▸ **EXERCISE PROMPT**: Reproduce exactly, from the data that follows, the line with "Patents (651, 2532)", the line with "Ahmad Ali (42, 2344)", and every line that lies between them.

▸ **RECORDS FOR THE TASK**:
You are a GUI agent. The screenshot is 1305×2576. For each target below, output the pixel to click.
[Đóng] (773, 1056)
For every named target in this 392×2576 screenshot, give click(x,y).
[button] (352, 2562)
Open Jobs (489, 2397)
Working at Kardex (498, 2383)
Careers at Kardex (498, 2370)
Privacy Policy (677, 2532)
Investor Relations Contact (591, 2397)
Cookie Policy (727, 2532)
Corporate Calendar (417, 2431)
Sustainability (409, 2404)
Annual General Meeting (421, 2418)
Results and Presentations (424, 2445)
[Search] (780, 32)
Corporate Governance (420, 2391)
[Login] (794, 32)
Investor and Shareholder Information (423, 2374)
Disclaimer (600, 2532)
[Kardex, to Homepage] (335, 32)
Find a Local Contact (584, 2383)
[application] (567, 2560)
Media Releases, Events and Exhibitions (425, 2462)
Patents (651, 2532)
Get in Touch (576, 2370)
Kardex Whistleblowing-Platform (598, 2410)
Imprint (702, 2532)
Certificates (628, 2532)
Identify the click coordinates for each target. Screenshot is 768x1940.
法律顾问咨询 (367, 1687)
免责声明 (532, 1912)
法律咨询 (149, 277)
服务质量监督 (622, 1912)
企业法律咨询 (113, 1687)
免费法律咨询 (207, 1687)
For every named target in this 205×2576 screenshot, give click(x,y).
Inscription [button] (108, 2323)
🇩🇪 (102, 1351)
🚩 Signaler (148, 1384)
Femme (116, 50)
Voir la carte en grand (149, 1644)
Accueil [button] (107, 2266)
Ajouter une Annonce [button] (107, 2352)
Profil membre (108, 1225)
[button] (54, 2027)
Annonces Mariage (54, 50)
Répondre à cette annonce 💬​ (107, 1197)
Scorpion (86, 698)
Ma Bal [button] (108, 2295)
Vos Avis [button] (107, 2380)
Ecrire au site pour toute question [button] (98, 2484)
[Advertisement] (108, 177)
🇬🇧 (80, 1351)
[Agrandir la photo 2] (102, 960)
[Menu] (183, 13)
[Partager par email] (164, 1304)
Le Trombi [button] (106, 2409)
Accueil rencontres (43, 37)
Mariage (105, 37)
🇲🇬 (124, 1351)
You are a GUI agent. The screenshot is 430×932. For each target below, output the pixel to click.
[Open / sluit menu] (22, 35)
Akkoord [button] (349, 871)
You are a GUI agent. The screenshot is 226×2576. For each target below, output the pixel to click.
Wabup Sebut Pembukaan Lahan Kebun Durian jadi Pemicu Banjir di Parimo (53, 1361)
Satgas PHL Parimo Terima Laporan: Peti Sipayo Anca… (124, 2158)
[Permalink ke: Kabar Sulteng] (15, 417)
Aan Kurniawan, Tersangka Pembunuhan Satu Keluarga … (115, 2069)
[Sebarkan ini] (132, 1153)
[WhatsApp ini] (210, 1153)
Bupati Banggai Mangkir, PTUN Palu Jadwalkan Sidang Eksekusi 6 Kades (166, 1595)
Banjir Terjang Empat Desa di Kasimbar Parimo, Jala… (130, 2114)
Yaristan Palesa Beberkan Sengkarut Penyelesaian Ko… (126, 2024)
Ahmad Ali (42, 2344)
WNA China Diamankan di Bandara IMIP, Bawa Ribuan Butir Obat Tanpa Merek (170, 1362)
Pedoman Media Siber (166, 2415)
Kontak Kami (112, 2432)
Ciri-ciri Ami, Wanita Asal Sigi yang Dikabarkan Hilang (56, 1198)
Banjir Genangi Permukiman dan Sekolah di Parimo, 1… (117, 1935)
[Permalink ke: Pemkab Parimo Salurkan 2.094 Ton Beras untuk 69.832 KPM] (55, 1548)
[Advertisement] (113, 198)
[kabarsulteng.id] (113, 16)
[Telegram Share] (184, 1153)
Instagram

▸ **ANSWER SPACE**:
Patents (651, 2532)
Get in Touch (576, 2370)
Kardex Whistleblowing-Platform (598, 2410)
Imprint (702, 2532)
Certificates (628, 2532)
Identify the click coordinates for each target. Screenshot is 768x1940.
法律顾问咨询 (367, 1687)
免责声明 (532, 1912)
法律咨询 (149, 277)
服务质量监督 (622, 1912)
企业法律咨询 (113, 1687)
免费法律咨询 (207, 1687)
For every named target in this 205×2576 screenshot, give click(x,y).
Inscription [button] (108, 2323)
🇩🇪 (102, 1351)
🚩 Signaler (148, 1384)
Femme (116, 50)
Voir la carte en grand (149, 1644)
Accueil [button] (107, 2266)
Ajouter une Annonce [button] (107, 2352)
Profil membre (108, 1225)
[button] (54, 2027)
Annonces Mariage (54, 50)
Répondre à cette annonce 💬​ (107, 1197)
Scorpion (86, 698)
Ma Bal [button] (108, 2295)
Vos Avis [button] (107, 2380)
Ecrire au site pour toute question [button] (98, 2484)
[Advertisement] (108, 177)
🇬🇧 (80, 1351)
[Agrandir la photo 2] (102, 960)
[Menu] (183, 13)
[Partager par email] (164, 1304)
Le Trombi [button] (106, 2409)
Accueil rencontres (43, 37)
Mariage (105, 37)
🇲🇬 (124, 1351)
You are a GUI agent. The screenshot is 430×932. For each target below, output the pixel to click.
[Open / sluit menu] (22, 35)
Akkoord [button] (349, 871)
You are a GUI agent. The screenshot is 226×2576. For each target below, output the pixel to click.
Wabup Sebut Pembukaan Lahan Kebun Durian jadi Pemicu Banjir di Parimo (53, 1361)
Satgas PHL Parimo Terima Laporan: Peti Sipayo Anca… (124, 2158)
[Permalink ke: Kabar Sulteng] (15, 417)
Aan Kurniawan, Tersangka Pembunuhan Satu Keluarga … (115, 2069)
[Sebarkan ini] (132, 1153)
[WhatsApp ini] (210, 1153)
Bupati Banggai Mangkir, PTUN Palu Jadwalkan Sidang Eksekusi 6 Kades (166, 1595)
Banjir Terjang Empat Desa di Kasimbar Parimo, Jala… (130, 2114)
Yaristan Palesa Beberkan Sengkarut Penyelesaian Ko… (126, 2024)
Ahmad Ali (42, 2344)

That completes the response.